Enhancement of Air Cavities for Ship Drag Reduction
Washington State University, Pullman WA
Investigators
Abstract
Marine vessels are the dominant transportation means in the global trade of goods, as well as a major consumer of fossil fuels. Reducing the hydrodynamic resistance of ships can substantially decrease energy consumption and emissions. A promising technique for drag reduction in water involves air-ventilated cavities formed on the underwater portion of surface ship hulls. These cavities can decrease the hull wetted area and therefore ship drag. However, it is difficult to create and sustain stable large-area air cavities on real ship hulls in broad operational conditions. The proposed research will investigate the application of hydrodynamic actuators for enhancing air-ventilated cavities and maintaining their effectiveness in adverse regimes.
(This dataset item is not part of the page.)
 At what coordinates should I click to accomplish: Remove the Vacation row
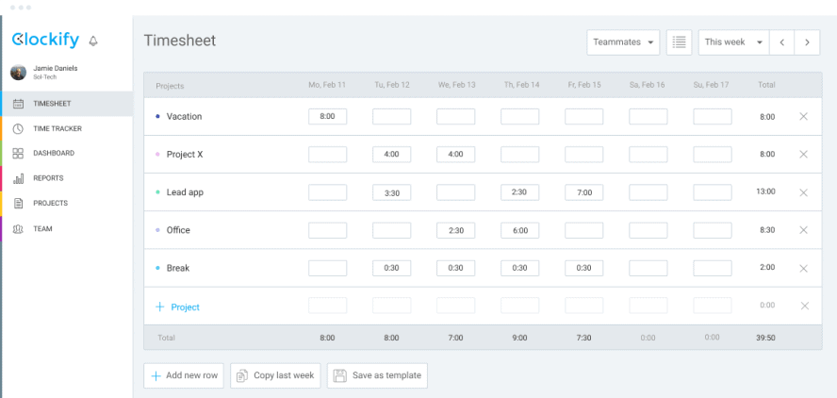[803, 117]
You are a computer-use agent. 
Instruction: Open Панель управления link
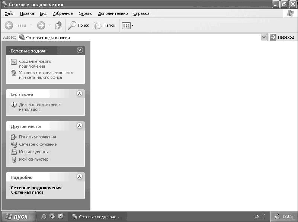(37, 137)
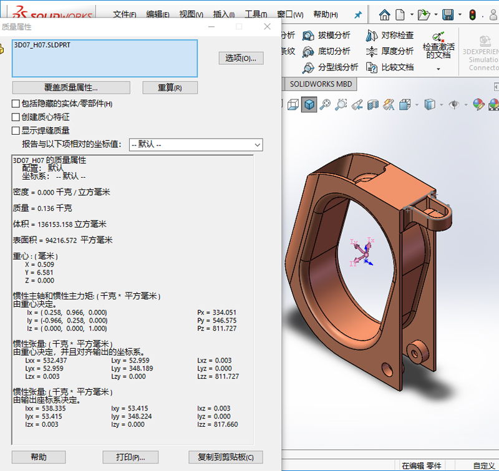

Educational activities of this program will result in improving engineering curriculum, developing a new course on drag reduction and flow control, involving undergraduate students in research, and organizing workshops for K-12 summer camps. Air-ventilated cavities can be formed by supplying air into water flow around completely or partially immersed solid objects. Characteristics of the flow with air cavities restricted by solid surfaces depend on many factors, including hull geometry, speed, gravity, air supply, and fluid properties. Waves inside the cavities and shedding of air pockets from the cavities add to this complexity. The drag reduction potential of the air cavities is often compromised by non-optimal operating conditions, resulting in short or unstable cavities. The influence of compact actuators on the air-cavity properties and hull resistance will be investigated in a range of important factors. Promising actuator candidates include interceptors, hydrofoils, morphing surfaces, and variable air supply. The investigation will involve experimental studies with model-scale hulls and computational simulations with the state-of-the-art modeling tools. The focus of these efforts will be on understanding and controlling the conditions that produce efficient flow regimes, resulting in formation of stable large-area cavities at small air supply rates. The results will guide the development of practical air-cavity drag reduction systems and will advance knowledge on multi-phase flows and flow control. This award reflects NSF's statutory mission and has been deemed worthy of support through evaluation using the Foundation's intellectual merit and broader impacts review criteria.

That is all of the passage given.